Fire in Medicine Bow grows by more than 32,000 acres


LARAMIE — There were no doubts the critical weather conditions and natural fuels feeding the Mullen Fire burning in the mountains about 40 miles west of Laramie went from bad to worse from Thursday to Friday.

Then the unimaginable became a stark reality by Saturday evening for many people in the fire’s path as multiple mass evacuation orders throughout the day sent them toward escape routes in differing directions as the fire raced mostly to the northeast, east and southeast. Strong winds from west to east with gusts of more than 50 miles per hour fanned the wall of flames.

The Mullen Fire, which consumed a little more than 18,000 acres from Thursday to Friday, had the worse and most explosive 24-hour period yet, burning 32,328 more acres from Friday night to Saturday night.

The total of torched mountain terrain raced up to 68,138 acres according to an update at 8:10 p.m. Saturday night on the U.S. Forest Service’s Incident Information website: https://inciweb.nwcg.gov/ incident/7208/.

A cold front that was forecast to move through today bringing cooler temperatures, higher humidity and a chance for snow showers couldn’t arrive soon enough for aerial

and ground firefighting efforts during the preceding winds.

The blustery conditions sent a massive smoke plume and falling ash through the Laramie Valley and into the city of Cheyenne for most of Saturday.

On Saturday morning, The U.S. Department of Homeland Security’s Federal Emergency Management Agency (FEMA) released a statement authorizing the use of federal funds to help with firefighting costs for the Mullen Fire.

FEMA Regional Administrator Lee dePalo approved the state’s request for a federal Fire Management Assistance Grant (FMAG) after receiving the request and determining that the fire threatened such destruction as would constitute a major disaster.

“At the time of the request, the Mullen Fire was threatening approximately 300 homes in and around the subdivisions of Albany, Jelm, Keystone, Rambler, Woods Landing and Double Creek,” the FEMA press release stated. “The authorization makes FEMA funding available to pay 75 percent of the state’s eligible firefighting costs under an approved grant for managing, mitigating and controlling designated fires.”

All roads into, through and out of the expanding evacuation zones were closed with assistance from the U.S. Forest Service,

Albany County Emergency Management Office, Albany County Sheriff ’s Office and multiple other responding agencies.

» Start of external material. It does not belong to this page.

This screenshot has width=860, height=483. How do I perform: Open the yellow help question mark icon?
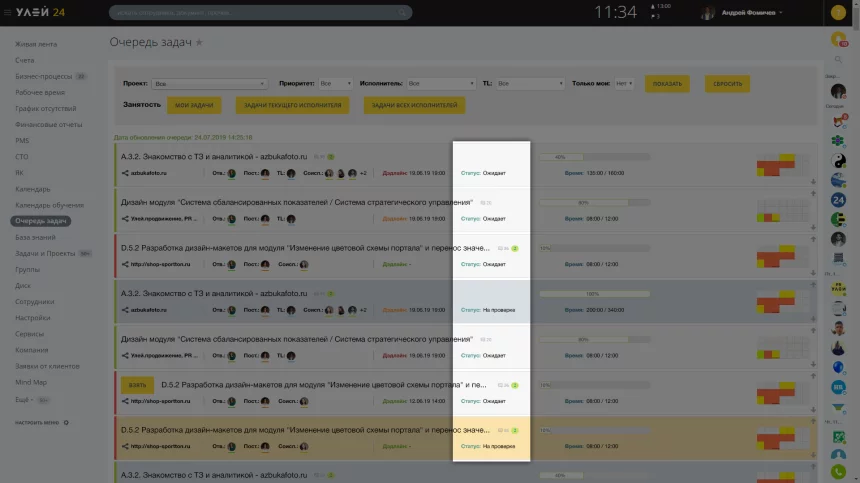(839, 12)
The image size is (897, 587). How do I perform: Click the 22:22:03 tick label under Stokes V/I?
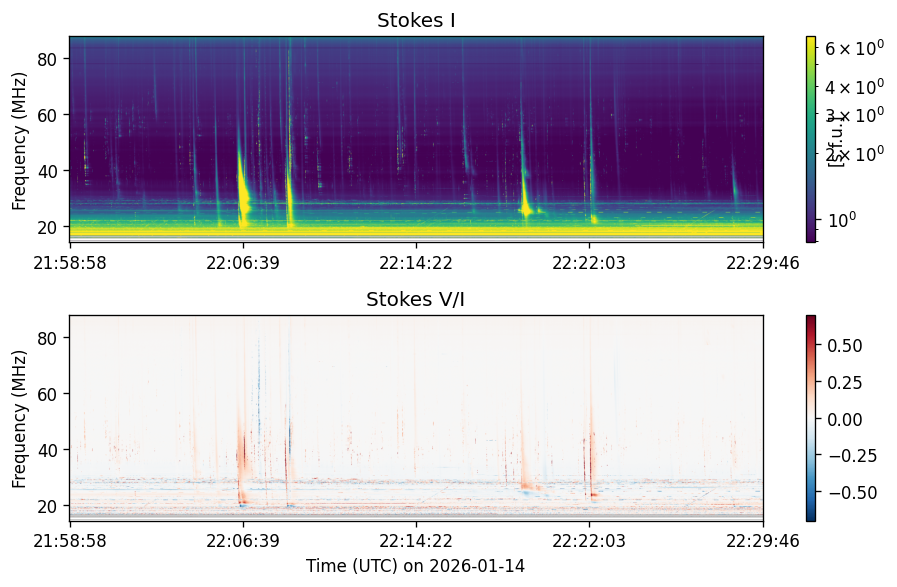pos(589,541)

Throughout the day Saturday, one after another new mandatory evacuations by the Sheriff’s Office were issued for: South Centennial Valley, east of Highway 11 along Sheep Mountain; Sheep Mountain and Lake Hattie Area, Sheep Mountain to Lake Hattie Reservoir and north of Highway 230; the Highway 10 corridor to the Colorado border; the Highway 230 corridor from Woods Landing to Lake Hattie Reservoir.

The Albany County Emergency Management Office also set up an assistance location at 4 p.m. Saturday for all affected Mullen Fire evacuees at the parking lot of the Walmart in Laramie. Information was provided at that location about lodging and assistance from the Red Cross.

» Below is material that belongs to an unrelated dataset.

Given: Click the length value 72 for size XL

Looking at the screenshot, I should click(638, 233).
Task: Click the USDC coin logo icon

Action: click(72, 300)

Throughout Friday night and into Saturday morning, powerful and gusty winds caused extreme fire behavior with the fire front approaching about a mile north of Fox Park, extending east to just south of Lake Owen, as per the Forest Service’s incident update at about 11 a.m. Saturday.

The subdivisions of Keystone and Lake Creek were impacted by the fire. Firefighters were able to access the areas after the flaming front passed and continued to perform structure protection actions.

Evacuations that happened earlier in the week included the Foxborough area, including Fox Park, Pelton Creek Cabins, Wold Tract, Mountain Home and Wycolo.

Areas under mandatory evacuations for about a week were: Lake Creek community; Rambler community; Rob Roy community; and the Keystone communities of Keystone proper, lower Keystone, Langford/ Ricker, Moore’s Gulch and 507C cabin grouping.

Total ground firefighting personnel increased Saturday to 458, managed by a Rocky Mountain Area Incident Management Blue Team. Most of the planned actions continued to include structure triage, structure prep and point protection.

The fuels in extremely rugged terrain consisting of dense vegetation and live, blowdown and beetle-killed deadfall lodgepole pine trees are also contributing factors to increased fire activity.

It was unclear in the Saturday evening update if a sizable fleet of firefighting aircraft were able to operate in high winds.

More than 10 aerial firefighting aircraft, including a VLAT (very large air tanker), multiple LATs (large air tanker), single-engine air tankers, CL-415 scoopers and smaller scoopers (fire bosses) and helicopters have been working the fire since the early stages protecting structures and cooling the perimeter to slow its rate of spread.